The works of Ernest Hemingway have a long and varied publication history. Some have disappeared, like the stolen early stories that his first wife mislaid; others are ignored, like his first novel, The Torrents of Spring (1926), and his only play, The Fifth Column (1938). Several novels and dozens of short stories are considered classics—and though Hemingway died in 1961, works bearing his name have appeared as recently as 1999.
Only 300 copies of Hemingway's first book, Three Stories and Ten Poems (1923), were printed in Paris. The short story collection In Our Time (1925) cemented Hemingway's reputation as one of the finest American writers alive.
F. Scott Fitzgerald convinced Hemingway that he should dump his current publisher and sign with Scribner, where Maxwell Perkins (who also worked with Fitzgerald and Thomas Wolfe) would serve as his editor. In order to do so, Hemingway needed to write an "unpublishable" book to break his three-book contract. So, he wrote The Torrents of Spring (1926) in ten days; it arrived in the same year as his classic The Sun Also Rises.
In 1929, A Farewell to Arms became Hemingway's first bestseller, selling 100,000 copies in twelve months. It was adapted for the stage a year later and has been made into a film twice. The same year that he divorced his first wife, he published more stories in Men Without Women (1927). The bullfighting memoir Death in the Afternoon (1932) was followed by the safari hunting memoir Green Hills of Africa (1935).
By now, Hemingway had established a pattern—each mediocre book was followed by a masterpiece. His novel To Have and Have Not (1937) is as neglected today as For Whom the Bell Tolls (1940) is celebrated. Across the River and Into the Trees (1950) had critics calling him a has-been—a charge they had to retract when The Old Man and the Sea (1952) won the Pulitzer Prize.
After his death, Hemingway's unfinished manuscripts continued to appear for many years—most notably the Paris memoir A Moveable Feast (1964), and the two novels Islands in the Stream (1970) and The Garden of Eden (1986). His Selected Letters appeared in 1981, followed by the Complete Short Stories in 1987; while True at First Light, billed as Hemingway's last posthumous work, was edited by his son Patrick and released to commemorate his 100th birthday in 1999.
"The hardest thing in the world is to write straight honest prose on human beings. First you have to know the subject; then you have to know how to write. Both take a lifetime to learn, and anybody is cheating who takes politics as a way out. All the outs are too easy, and the thing itself is too hard to do."

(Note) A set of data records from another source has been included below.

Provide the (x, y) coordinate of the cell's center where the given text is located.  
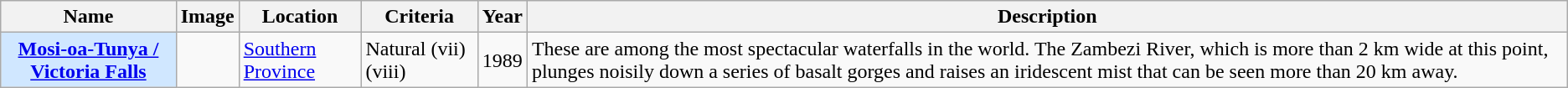
Location (300, 17)
Natural (vii) (viii) (419, 60)
1989 (503, 60)
Criteria (419, 17)
Image (208, 17)
Year (503, 17)
Name (89, 17)
Mosi-oa-Tunya / Victoria Falls (89, 60)
Description (1047, 17)
Southern Province (300, 60)
Pinpoint the cell where the given text exists, returning its [x, y] midpoint coordinate. 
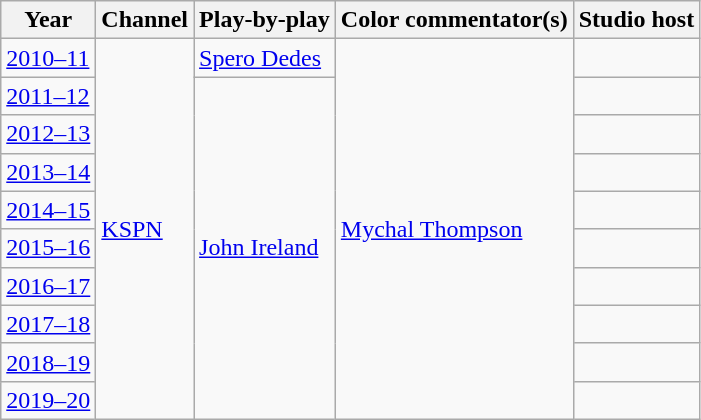
Studio host [636, 20]
Play-by-play [265, 20]
Spero Dedes [265, 58]
2018–19 [48, 362]
2015–16 [48, 248]
2010–11 [48, 58]
2016–17 [48, 286]
Channel [145, 20]
2012–13 [48, 134]
Year [48, 20]
2017–18 [48, 324]
KSPN [145, 230]
2013–14 [48, 172]
John Ireland [265, 248]
Color commentator(s) [454, 20]
Mychal Thompson [454, 230]
2019–20 [48, 400]
2014–15 [48, 210]
2011–12 [48, 96]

A Farewell to Arms was made into a movie twice: the 1932 adaptation, starring Gary Cooper and Helen Hayes, is generally considered superior to the 1957 extravaganza with Rock Hudson and Jennifer Jones in the lead roles. The latter movie should have been a great success—directed by the legendary John Huston, it was to be the last film produced by David O. Selznick, who had made Gone with the Wind. However, Selznick replaced Huston with Charles Vidor mid-picture, after the pair clashed over the sentimental direction that Selznick wanted. It was not an inspired substitution. With Hudson and Jones overacting in every scene, the film can be hard to watch.
The 1932 version, directed by Frank Borzage, is better—and half as long. It won an Oscar for Charles Lang's gorgeous black-and-white cinematography. Gary Cooper, who played the lead role both here and in For Whom the Bell Tolls (1943), became for many people the personification of Hemingway's heroes. The scenes in A Farewell to Arms with Cooper and Helen Hayes are intense (Hayes reportedly fell in love with her co-star on the set), and the film has a stark and brooding energy. The movie is not, however, entirely faithful to the book. Worried that audiences would dislike the grim ending, Paramount Pictures ordered that an alternate, upbeat finale be added. Hemingway was hardly thrilled with the result.
There are plenty of other Hemingway books to savor on screen. One of the best is Howard Hawks's To Have and Have Not (1944), which sizzles with the chemistry between Humphrey Bogart and Lauren Bacall (who also fell in love on the set). With a screenplay co-written by the great novelist William Faulkner, the film is considered a classic—including some of the most memorable dialogue ever written. The movie's plot hardly resembles the book, but then Hemingway supposedly made a bet with Hawks that the director would find the novel impossible to film.
Another great movie is Robert Siodmak's The Killers (1946), a film noir starring Burt Lancaster (in his debut) and Ava Gardner. Based on one of Hemingway's short stories, The Killers is the tale of a duped ex-boxer who turns into a crook and then a victim for the sake of a dangerous woman. Nominated for four Academy Awards, the film made Ava Gardner a movie star and a sex symbol almost overnight. Reportedly, this was Hemingway's favorite movie made from his work.
Other Hemingway-inspired films include John Sturges's The Old Man and the Sea (1958) with a grizzled Spencer Tracy as the lonely fisherman. And good luck finding a copy of The Sun Also Rises (1957). Despite its all-star cast with Tyrone Power, Errol Flynn, and Ava Gardner, it has never been released on video or DVD.